I was going to have three strapping rugby playing lads who all towered over me grin

When we found out we were having a girl, I was disappointed. I'd just never imagined having a daughter. But now we have her, she's amazing, and next time around I can't imagine ever having a son.

Gender disappointment is surprisingly common, so don't feel bad for feeling it. However, what matters now is how you try to manage these feelings.

One thing I would say, like other posters, is that your personal interpretation of what a girl is like and what life will be like for a girl is... can I say disappointing? Because it is.

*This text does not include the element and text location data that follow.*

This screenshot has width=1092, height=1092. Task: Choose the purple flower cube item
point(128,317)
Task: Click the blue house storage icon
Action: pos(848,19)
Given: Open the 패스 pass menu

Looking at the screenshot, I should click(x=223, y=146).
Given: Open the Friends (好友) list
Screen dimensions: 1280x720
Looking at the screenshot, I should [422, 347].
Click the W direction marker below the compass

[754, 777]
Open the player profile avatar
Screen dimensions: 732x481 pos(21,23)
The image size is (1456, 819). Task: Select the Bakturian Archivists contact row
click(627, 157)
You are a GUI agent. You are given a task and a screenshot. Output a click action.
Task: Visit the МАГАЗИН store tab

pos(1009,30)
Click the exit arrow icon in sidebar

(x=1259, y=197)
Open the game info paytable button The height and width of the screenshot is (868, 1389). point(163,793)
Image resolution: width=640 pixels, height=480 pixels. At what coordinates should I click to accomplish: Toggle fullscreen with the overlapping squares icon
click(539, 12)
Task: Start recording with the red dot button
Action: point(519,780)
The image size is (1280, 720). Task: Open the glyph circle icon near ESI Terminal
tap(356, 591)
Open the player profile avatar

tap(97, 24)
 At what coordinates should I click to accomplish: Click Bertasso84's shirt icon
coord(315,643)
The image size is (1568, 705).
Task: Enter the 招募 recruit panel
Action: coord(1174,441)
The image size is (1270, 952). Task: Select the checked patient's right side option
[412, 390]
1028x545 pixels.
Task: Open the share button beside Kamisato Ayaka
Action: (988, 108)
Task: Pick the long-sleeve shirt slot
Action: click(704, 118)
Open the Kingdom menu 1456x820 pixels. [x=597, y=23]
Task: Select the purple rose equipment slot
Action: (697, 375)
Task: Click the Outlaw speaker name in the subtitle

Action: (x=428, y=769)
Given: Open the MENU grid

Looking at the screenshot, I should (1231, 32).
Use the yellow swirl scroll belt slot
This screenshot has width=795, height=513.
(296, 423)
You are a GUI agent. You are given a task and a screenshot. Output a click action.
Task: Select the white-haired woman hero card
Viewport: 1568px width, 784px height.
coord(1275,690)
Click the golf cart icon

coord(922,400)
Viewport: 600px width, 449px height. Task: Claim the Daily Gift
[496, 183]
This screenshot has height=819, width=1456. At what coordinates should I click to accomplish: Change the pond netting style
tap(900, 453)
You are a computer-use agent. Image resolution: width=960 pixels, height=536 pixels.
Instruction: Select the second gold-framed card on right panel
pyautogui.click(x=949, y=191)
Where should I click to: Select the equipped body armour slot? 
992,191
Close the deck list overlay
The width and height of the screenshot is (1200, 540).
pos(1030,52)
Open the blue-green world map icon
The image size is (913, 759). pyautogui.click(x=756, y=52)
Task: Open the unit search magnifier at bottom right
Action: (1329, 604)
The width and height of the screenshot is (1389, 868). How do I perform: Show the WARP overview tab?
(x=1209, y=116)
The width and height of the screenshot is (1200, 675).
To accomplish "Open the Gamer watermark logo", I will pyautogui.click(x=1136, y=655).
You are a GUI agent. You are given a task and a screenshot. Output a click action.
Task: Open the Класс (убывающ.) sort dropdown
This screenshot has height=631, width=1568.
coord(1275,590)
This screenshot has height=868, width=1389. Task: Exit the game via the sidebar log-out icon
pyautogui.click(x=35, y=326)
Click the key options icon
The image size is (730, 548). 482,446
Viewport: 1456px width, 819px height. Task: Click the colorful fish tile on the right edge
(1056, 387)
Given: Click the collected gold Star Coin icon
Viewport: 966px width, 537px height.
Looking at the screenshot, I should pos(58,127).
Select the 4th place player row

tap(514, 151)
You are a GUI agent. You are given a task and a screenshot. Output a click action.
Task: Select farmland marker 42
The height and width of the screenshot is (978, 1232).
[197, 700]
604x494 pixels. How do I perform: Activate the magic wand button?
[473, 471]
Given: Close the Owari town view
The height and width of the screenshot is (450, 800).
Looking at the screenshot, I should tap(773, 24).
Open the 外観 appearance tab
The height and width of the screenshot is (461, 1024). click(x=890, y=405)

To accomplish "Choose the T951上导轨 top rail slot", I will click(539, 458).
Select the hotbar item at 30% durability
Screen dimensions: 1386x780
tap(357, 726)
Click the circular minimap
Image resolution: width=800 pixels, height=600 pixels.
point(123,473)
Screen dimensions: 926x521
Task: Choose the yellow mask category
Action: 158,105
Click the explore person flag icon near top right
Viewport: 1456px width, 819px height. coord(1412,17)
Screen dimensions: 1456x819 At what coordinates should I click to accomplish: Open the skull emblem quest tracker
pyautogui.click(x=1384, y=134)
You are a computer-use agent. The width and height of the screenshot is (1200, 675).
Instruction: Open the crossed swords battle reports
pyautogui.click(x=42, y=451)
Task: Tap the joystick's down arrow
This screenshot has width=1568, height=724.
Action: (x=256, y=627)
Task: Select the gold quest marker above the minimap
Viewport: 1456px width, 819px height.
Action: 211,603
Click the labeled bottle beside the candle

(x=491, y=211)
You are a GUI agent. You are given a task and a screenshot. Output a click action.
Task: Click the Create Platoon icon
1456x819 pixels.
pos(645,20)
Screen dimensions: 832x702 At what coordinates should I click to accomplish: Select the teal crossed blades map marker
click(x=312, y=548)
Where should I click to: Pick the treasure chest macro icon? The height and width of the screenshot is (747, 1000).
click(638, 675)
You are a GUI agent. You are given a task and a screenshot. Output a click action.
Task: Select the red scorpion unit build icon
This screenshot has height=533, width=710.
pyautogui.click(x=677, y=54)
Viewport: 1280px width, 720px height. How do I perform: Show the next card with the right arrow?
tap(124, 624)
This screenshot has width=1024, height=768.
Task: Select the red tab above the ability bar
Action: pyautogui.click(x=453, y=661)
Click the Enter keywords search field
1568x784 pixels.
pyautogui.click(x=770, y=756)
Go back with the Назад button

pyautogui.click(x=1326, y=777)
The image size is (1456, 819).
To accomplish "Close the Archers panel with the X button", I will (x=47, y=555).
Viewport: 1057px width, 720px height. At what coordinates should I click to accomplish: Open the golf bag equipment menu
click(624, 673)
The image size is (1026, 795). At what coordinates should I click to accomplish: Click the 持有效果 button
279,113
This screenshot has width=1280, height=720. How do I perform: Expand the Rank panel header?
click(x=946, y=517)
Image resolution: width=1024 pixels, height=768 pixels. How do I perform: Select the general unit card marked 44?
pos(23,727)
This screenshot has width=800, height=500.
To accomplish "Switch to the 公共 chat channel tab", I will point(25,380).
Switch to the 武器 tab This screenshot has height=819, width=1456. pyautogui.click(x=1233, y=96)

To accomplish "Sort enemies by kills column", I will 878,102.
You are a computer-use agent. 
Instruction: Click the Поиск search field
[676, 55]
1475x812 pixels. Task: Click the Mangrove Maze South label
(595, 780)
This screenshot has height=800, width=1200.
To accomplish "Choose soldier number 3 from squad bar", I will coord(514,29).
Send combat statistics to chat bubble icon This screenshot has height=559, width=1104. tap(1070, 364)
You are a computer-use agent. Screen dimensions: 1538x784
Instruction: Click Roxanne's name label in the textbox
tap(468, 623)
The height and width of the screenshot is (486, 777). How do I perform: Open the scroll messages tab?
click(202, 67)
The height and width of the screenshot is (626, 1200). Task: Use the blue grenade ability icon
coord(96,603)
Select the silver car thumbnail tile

Your child will be their own person, regardless of whether they are a girl or a boy, and regardless of your hopes and aspirations for them.

What you need to do is move from picturing what your idealised child will be like, and move to wondering what this new, exciting, unique person might be like.

roundaboutthetown Wed 07-Oct-15 16:56:57

Why would you not understand your dd? She won't be like any of your failed girlfriends, she'll be half your genes, all primed to love you, look up to you and think all men should be like you. She will want to share things with you and do things with you, not be made to feel that little girls are an alien species who have nothing in common with boys and men. I think you're in shock. When confronted by your tiny baby who needs your love and care, you will probably feel differently. You won't be turning your little girl into a boy if you share your interests with her, just broadening her horizons. Football is fun to play. Lego is fun. Playing with your dad is fun.

roundaboutthetown Wed 07-Oct-15 17:08:51

What's more, having a fixed idea of how you would relate to a son could be problematic if you had a son who was nothing like the son you were planning for! It isn't uncommon for fathers to have strained relationships with sons who don't enjoy doing the things "boys are supposed to do." Maybe you are lucky that your first baby is a girl, because it will teach you to take your cues from your child, rather than have fixed expectations of what a boy or a girl should be like.